### [PAGE EXCERPT]
Limitations & Future Work¶
- Validated only on single-layer, low-res datasets: Four datasets are relatively simple (MNIST/CIFAR/CelebA-64); comparisons were restricted to single-layer models. Scalability to high-res or complex distributions is unknown.
- Theoretical gaps: There is no deep characterization of how KL estimation or reparameterization choices affect training; choices currently rely on empirical task preferences.
- Variant trade-offs require manual selection: No variant is optimal for everything. Users must choose between MC-G and DS-C based on the task; adaptive reparameterization is a future goal.
- Boundary of overdispersion: NB only models variance \(\ge\) mean. Neurons with refractory periods can be "underdispersed" (variance < mean), which this framework does not cover.
Related Work & Insights¶
- vs Poisson VAE (P-VAE): The direct predecessor. P-VAE is restricted by mean=variance; this work uncouples them using NB at the cost of addressing numerical KL and sampling issues.
- vs Categorical / Bernoulli VAE: These use discrete latents for speech or image synthesis but are not designed for count modeling or overdispersion.
- vs NB for discrete data modeling: Prior works use NB for counting actual data (like text), but use continuous latents; this work moves NB into the latent variables.
- vs Hierarchical VAE (NVAE / Very Deep VAE): This is a single-layer model. Extending this to NVAE-style hierarchical structures is an orthogonal improvement for the future.
Rating¶
- Novelty: ⭐⭐⭐⭐ Replacing Poisson with NB is straightforward, but the supporting DS-KL and Gamma-Poisson reparameterization are substantial technical contributions.
- Experimental Thoroughness: ⭐⭐⭐⭐ Comprehensive across four datasets and multiple metrics, though limited to single-layer settings and simple datasets.
- Writing Quality: ⭐⭐⭐⭐ Clear chain of motivation-challenge-solution; technical barriers and formulas are well-documented.
- Value: ⭐⭐⭐⭐ Provides a plug-and-play, stabilized overdispersion modeling solution for discrete latent VAEs with a transferable sampling strategy.

### [GIVEN RECORDS]
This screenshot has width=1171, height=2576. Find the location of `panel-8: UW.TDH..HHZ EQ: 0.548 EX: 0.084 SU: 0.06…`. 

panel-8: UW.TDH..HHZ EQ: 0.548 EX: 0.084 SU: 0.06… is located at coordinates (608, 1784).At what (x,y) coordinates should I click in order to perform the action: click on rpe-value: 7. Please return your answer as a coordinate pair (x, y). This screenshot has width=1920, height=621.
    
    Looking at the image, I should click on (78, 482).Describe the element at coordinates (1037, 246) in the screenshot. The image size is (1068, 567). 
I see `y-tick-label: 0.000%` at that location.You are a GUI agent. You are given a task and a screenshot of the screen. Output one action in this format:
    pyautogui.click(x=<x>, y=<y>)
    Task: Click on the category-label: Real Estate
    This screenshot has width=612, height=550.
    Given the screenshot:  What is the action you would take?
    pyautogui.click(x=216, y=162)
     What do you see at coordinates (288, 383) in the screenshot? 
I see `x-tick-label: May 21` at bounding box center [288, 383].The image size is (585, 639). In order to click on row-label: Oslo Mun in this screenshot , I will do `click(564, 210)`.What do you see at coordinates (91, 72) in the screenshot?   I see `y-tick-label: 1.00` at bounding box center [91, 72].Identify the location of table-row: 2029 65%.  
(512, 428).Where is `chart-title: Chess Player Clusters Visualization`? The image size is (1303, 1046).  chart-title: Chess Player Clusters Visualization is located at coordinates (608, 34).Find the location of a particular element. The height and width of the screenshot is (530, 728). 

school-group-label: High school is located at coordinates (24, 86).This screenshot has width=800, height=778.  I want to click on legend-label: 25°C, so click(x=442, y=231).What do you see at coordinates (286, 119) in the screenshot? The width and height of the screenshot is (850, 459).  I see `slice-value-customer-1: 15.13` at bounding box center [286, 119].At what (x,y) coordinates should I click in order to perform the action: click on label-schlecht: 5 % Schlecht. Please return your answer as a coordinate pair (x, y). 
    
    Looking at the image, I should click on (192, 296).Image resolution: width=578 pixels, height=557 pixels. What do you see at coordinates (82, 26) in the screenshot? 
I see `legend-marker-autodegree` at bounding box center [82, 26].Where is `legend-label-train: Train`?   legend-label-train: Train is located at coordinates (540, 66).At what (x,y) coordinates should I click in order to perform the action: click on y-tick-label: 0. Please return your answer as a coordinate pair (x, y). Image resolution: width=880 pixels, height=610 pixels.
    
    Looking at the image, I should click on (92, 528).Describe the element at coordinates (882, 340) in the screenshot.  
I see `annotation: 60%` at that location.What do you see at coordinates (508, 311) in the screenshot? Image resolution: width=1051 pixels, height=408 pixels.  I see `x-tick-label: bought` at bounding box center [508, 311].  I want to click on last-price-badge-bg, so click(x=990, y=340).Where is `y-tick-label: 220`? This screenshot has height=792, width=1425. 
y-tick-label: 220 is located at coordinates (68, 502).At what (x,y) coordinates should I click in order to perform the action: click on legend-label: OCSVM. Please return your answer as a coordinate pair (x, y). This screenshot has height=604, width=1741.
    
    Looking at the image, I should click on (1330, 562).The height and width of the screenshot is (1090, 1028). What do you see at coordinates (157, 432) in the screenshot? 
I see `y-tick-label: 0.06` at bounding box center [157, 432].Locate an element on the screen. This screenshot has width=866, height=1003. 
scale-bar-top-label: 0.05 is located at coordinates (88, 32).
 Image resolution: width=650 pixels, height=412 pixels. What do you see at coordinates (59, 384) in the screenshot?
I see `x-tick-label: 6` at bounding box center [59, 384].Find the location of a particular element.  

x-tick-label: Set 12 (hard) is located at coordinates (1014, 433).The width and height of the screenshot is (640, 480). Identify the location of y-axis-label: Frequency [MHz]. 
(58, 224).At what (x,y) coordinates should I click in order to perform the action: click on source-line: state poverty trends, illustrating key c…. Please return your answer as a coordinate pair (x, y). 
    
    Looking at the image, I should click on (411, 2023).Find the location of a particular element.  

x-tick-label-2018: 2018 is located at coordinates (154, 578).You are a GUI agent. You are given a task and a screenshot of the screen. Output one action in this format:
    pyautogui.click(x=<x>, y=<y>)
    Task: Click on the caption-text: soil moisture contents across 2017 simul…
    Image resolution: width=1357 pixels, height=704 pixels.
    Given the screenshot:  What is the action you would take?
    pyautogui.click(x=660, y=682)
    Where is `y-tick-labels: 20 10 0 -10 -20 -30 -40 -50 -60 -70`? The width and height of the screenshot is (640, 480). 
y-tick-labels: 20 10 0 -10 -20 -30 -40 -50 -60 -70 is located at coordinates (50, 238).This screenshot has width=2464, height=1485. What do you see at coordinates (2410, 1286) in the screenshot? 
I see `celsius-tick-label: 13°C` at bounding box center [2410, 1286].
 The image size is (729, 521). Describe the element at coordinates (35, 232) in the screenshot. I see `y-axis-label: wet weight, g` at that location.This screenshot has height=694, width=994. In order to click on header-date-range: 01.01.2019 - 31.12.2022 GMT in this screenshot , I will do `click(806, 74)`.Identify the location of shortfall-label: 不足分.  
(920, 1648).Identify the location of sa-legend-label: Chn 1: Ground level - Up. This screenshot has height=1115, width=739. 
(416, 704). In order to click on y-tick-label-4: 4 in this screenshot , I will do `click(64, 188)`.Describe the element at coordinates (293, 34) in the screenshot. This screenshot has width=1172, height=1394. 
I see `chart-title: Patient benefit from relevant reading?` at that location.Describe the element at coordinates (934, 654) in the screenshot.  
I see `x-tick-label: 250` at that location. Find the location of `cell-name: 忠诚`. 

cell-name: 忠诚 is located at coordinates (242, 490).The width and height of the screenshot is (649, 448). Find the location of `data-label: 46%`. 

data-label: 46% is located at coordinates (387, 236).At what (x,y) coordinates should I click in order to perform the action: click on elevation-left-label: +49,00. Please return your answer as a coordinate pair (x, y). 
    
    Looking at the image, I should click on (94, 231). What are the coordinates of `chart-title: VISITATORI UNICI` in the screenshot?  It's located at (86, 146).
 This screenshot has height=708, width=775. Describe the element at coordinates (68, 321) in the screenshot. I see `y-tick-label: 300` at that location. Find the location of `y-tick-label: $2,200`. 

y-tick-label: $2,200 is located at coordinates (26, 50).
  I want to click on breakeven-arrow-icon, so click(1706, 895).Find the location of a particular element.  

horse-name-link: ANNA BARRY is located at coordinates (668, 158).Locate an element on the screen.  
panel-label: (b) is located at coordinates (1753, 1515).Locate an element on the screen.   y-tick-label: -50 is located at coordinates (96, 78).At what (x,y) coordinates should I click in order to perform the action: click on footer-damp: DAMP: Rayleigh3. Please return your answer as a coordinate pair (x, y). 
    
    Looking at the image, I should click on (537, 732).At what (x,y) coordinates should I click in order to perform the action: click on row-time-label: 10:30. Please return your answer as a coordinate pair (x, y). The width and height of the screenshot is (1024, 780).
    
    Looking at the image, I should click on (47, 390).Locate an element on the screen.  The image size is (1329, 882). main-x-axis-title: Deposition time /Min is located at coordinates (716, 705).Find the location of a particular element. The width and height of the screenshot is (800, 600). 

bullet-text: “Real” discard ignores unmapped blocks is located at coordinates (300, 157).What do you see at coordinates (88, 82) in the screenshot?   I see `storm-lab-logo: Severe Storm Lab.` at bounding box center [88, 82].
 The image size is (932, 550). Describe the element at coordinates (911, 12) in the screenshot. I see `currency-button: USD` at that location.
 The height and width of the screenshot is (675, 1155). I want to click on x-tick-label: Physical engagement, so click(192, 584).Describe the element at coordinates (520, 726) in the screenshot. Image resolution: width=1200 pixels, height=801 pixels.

### [ASSIGNED TASK A]
Write out the passage from the VAE page excerpt above, starting with "- Variant trade-offs" and going on through "a future goal.".
### [ASSIGNED TASK B]
Translate this sentence from the VAE page excerpt into Spanish: "Scalability to high-res or complex distributions is unknown."
### [ASSIGNED TASK C]
List every category that the VAE page excerpt scores under its Rating heading.

### [ANSWER SPACE A]
- Variant trade-offs require manual selection: No variant is optimal for everything. Users must choose between MC-G and DS-C based on the task; adaptive reparameterization is a future goal.

### [ANSWER SPACE B]
Se desconoce la escalabilidad a distribuciones de alta resolución o complejas.

### [ANSWER SPACE C]
- Novelty
- Experimental Thoroughness
- Writing Quality
- Value